Riders are scored on time and penalties can decimate a seemingly good tally. Lose five seconds for each missed balloon, five seconds for dropping your gun, 10 seconds for not running the course correctly and 60 seconds for falling off your horse, to say nothing of the ribbing you’ll take afterward. Divisions include men, women, senior, junior (ages 12-16) and wranglers (11 and under). Youngest competitors can either ride the same pattern as adults and shoot Hollywood cap pistols, or they may shoot a blank-loaded .45 at balloons from the ground with a parent at their side. Firearm safety and horse-handling skills are strictly monitored for both adults and children and range masters are in the arena at all times to insure safe riding and shooting. On an overcast day in May last year, 61 competitors gathered at the Townsend Ranch in Darby, Mont., to ride, shoot and see old friends. Once a big-boys-only sport, CMS is now friendly to women, children and seniors. As many women compete as men, and recently Washingtonian Kenda Lenseigne not only won the ladies overall competition in 2008, she outshot the top man’s score.

“In the early days, people assumed that men would dominate the sport because they generally had more firearm experience and were bigger and stronger than women,” says Brady Carr, executive vice president of the CMS association. “Well, you know, top notch ladies have come up in the sport and they are extremely accomplished horse people. The men are standing up and taking notice.” Pretty 11-year-old Marias Blundell, decked out in pink and sitting on her 18-year-old Quarter horse Mr. Nickers, fetchingly shod in matching hues, wears an IPOD-looking device on her belt next to her cap gun. “Nah-ah, she says, it’s not music, I don’t need music here. It’s my insulin pump.” Marias, her parents Charlene, a geologist, and Stuart, head of business development for a software company, have escaped their daily lives and driven to Darby from Missoula. This is Charlene’s second shoot, and before trying the sport, she’d never handled a gun. “It’s a bit nerve-wracking, but a good stress reliever,” she says. “It’s just you, your horse and the clock.” With short cropped hair and a nose jewel, 20-something Wendy Bowman from Salmon, Idaho, looks like a displaced city girl till she dons her cowboy hat, adjusts her holsters and mounts up. “My dad calls me the ‘Fly-By Cowgirl’,” says Wendy with a laugh. “I live two completely different lives — traveling all over the U.S. for work, then I come home to Idaho to ride and now I’m here to compete with my dad.” If Wendy moves the cowgirl stereotype into the 21st Century, women like Dee Dee Tritchter and Janet Smith give it a glamorous panache worthy of the Sundance Film Festival. Forty-eight-year-old Janet wears a rich coral shirt, bright blue bandana and matching jeweled pigtail holders. Her Appaloosa, Phantom, has tack-bling to match. Janet has competed in rodeos and Western equestrian speed events as long as she can remember and started mounted shooting in 2001.

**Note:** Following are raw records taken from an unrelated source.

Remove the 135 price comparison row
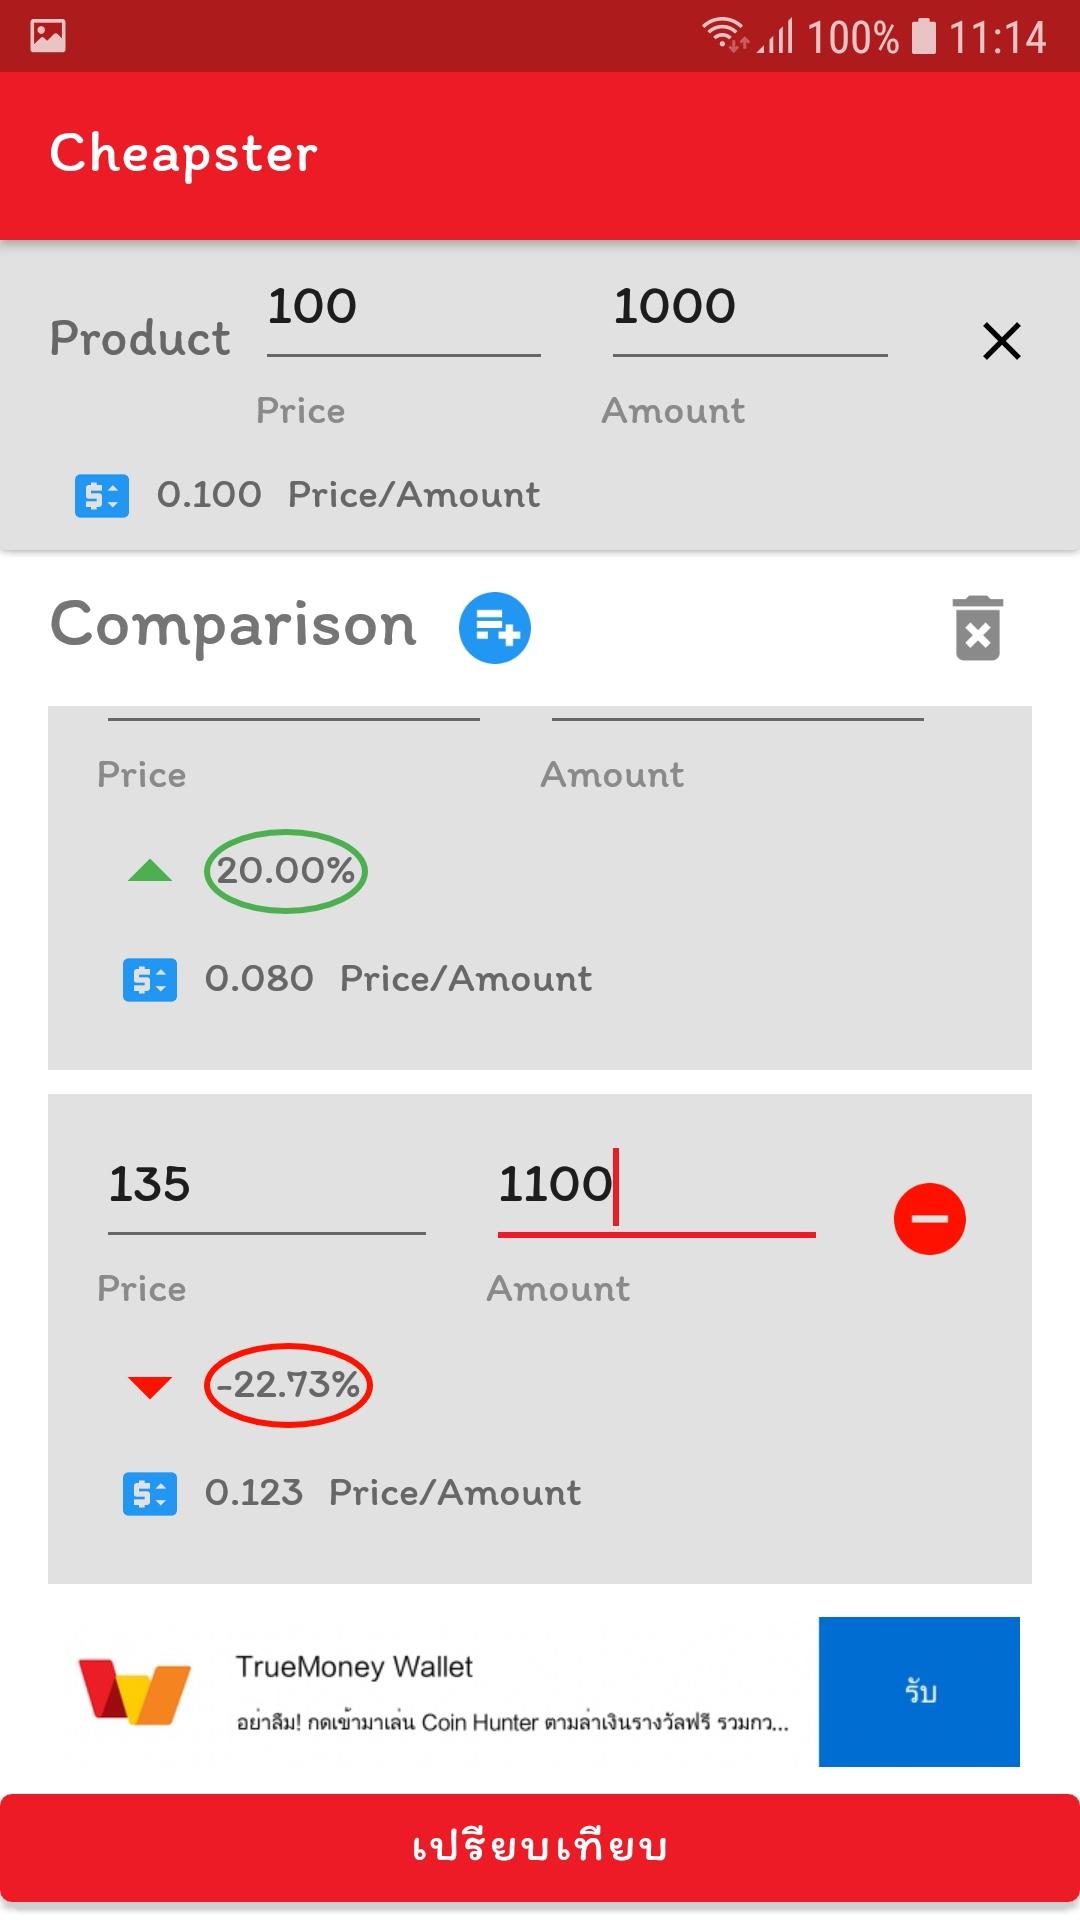Viewport: 1080px width, 1920px height. (x=929, y=1219)
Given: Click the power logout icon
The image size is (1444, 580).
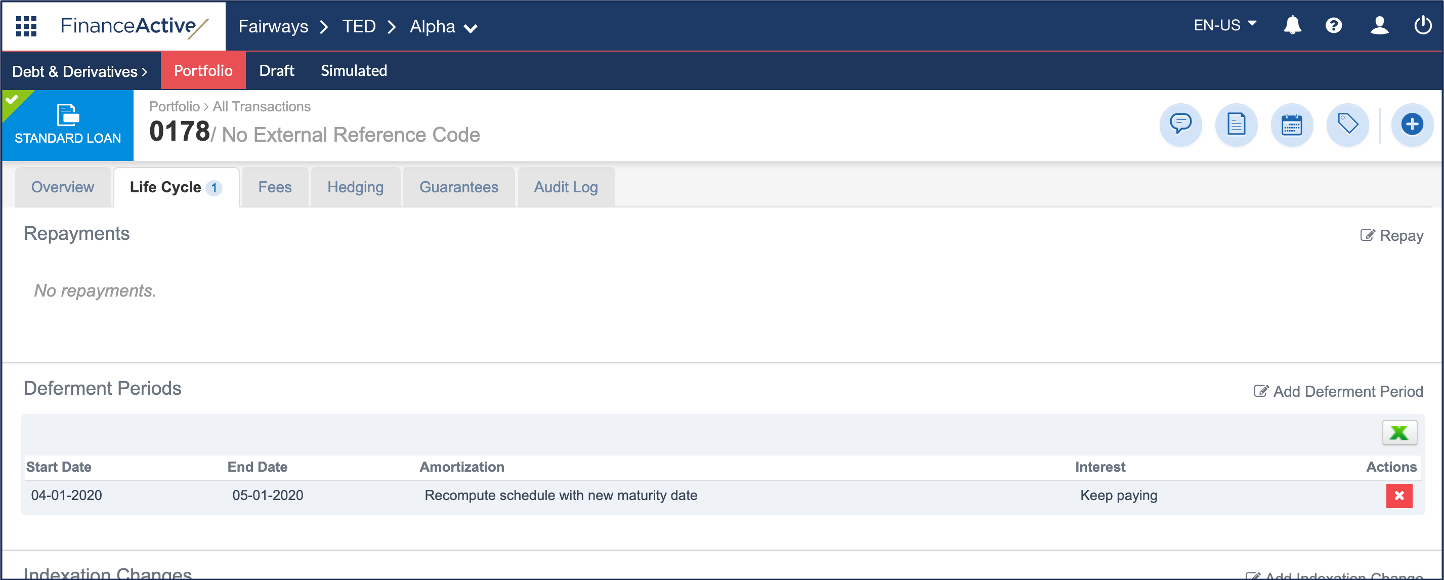Looking at the screenshot, I should click(x=1423, y=26).
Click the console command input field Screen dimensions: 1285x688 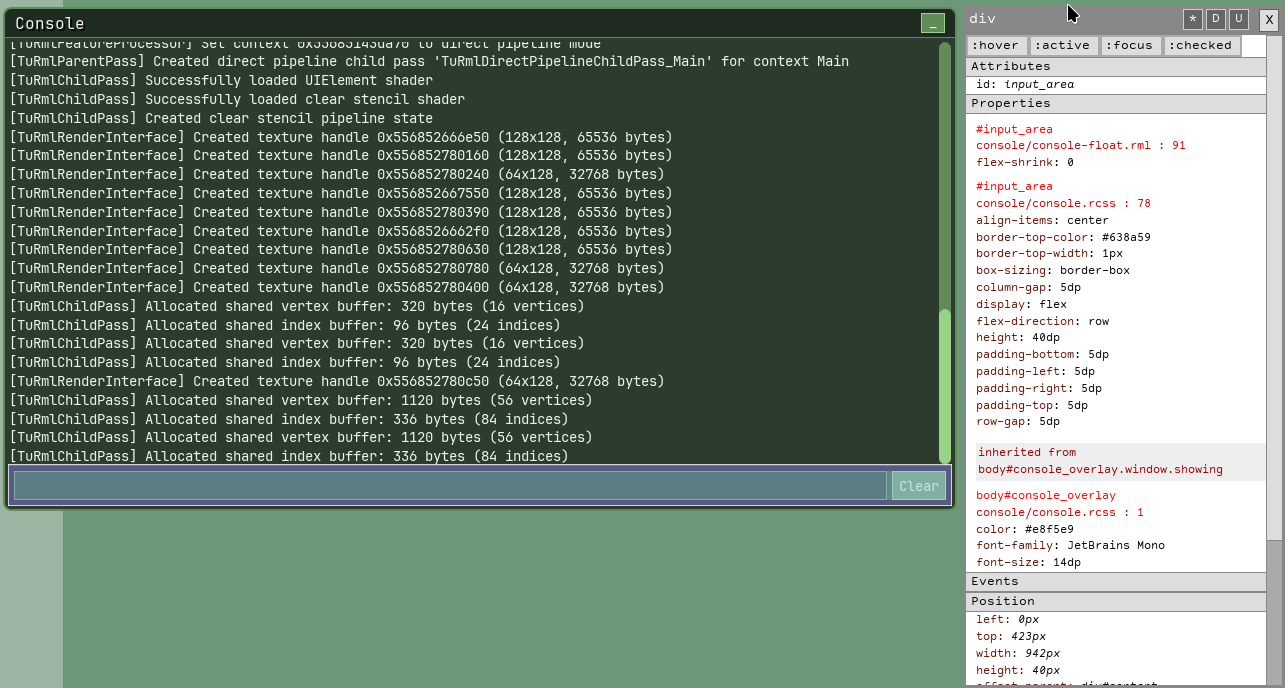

“This sport is reminiscent of the Old West and I love it,” Janet says. “I feel like I’m part of it when I’m riding a fast horse and shooting my guns. I love my guns. To me, they’re like having fine jewelry.” With a smile as wide as her home state of Texas, 49-year-old Dee Dee is decked out in a peach colored Western shirt, buckskin chaps, a wheat-toned hat and diamond earrings. Even the saddle blanket on her quarter horse, Dunny, coordinates perfectly. Gary Trichter, Dee Dee’s husband, Texas attorney by day, cowboy shooter on the weekends and frequent Buffalo Bill impersonator, took up mounted shooting when he married Dee Dee. “I love to ride,” the bearded 57-year old says. “Not everybody chases points in this sport — it’s exciting, fast-paced, and gives me the same kind of rush as flying. Only when you crash, you don’t fall as far. It’s a good way to fly.”